Wednesday, 2 January 2008
TITLE: BE NEAR ME
AUTHOR: Andrew O’Hagan
DATE PUBLISHED: 2006
DATE READ: Jan 2008
NOTES: David Anderson, an English priest, is sent to take over a small parish on the west coast of Scotland. But it is a very uncomfortable and uneasy setting for him and he finds his own culture and education (and pretensions) at odds with the society to which he is supposed to be ministering. He befriends a pair of teenagers from the local Catholic School and is sucked into their world, in turn fascinated and repelled by their behaviour and attitude. You soon realise that it will all end badly…….
David narrates the story but we are unsure whether he is naïve, flawed, arrogant or just plain stupid. The writing is beautiful and the author evokes strong images of both the idyllic past of David’s education at Oxford and the hellishness of the small town he now finds himself in. There are some brilliant “set pieces” – such as the meal of fish and wine he prepares, his conversations with Mrs Poole and the scene in court.
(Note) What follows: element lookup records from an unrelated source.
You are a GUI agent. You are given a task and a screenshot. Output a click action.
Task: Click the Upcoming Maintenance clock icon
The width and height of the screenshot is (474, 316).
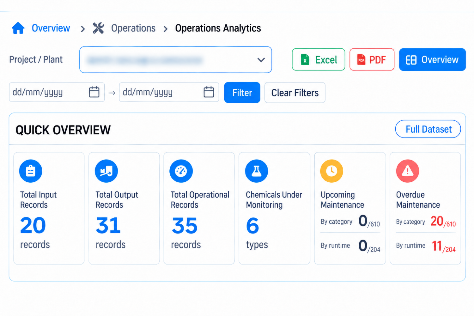[x=331, y=171]
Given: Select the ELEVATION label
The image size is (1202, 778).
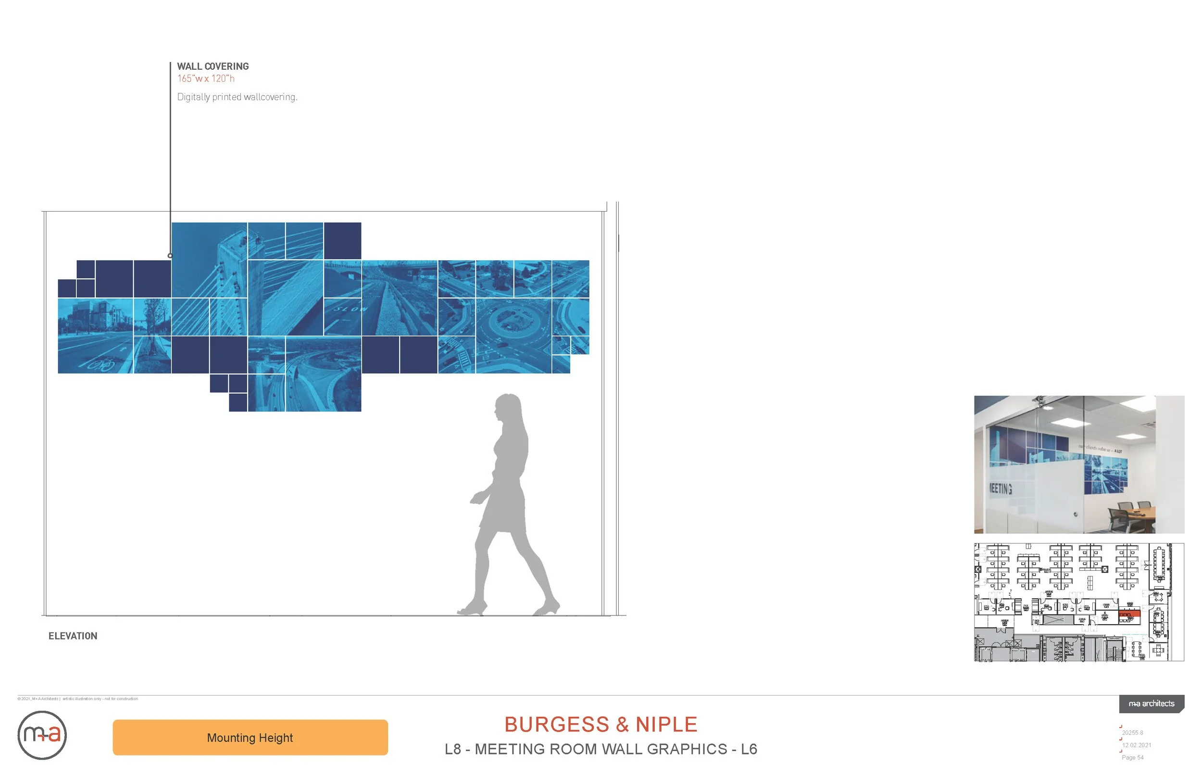Looking at the screenshot, I should point(73,636).
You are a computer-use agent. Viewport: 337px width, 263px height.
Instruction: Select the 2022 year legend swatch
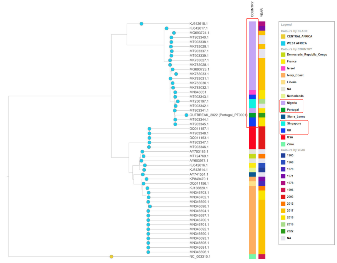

Towards the end it was a bit like watching a train crash – you know something awful was going to happen but you can’t look away! Be Near Me is about loneliness, love, morality, faith and despair and deserved its place on the prize lists.
My one problem with the book is the difference in ages between David and the teenagers – would a man in his sixth decade really hang out with two fifteen year olds? Perhaps a smaller age gap would have been better.
I’m not sure that I’ve done justice to this very fine book – which certainly deserves a second reading.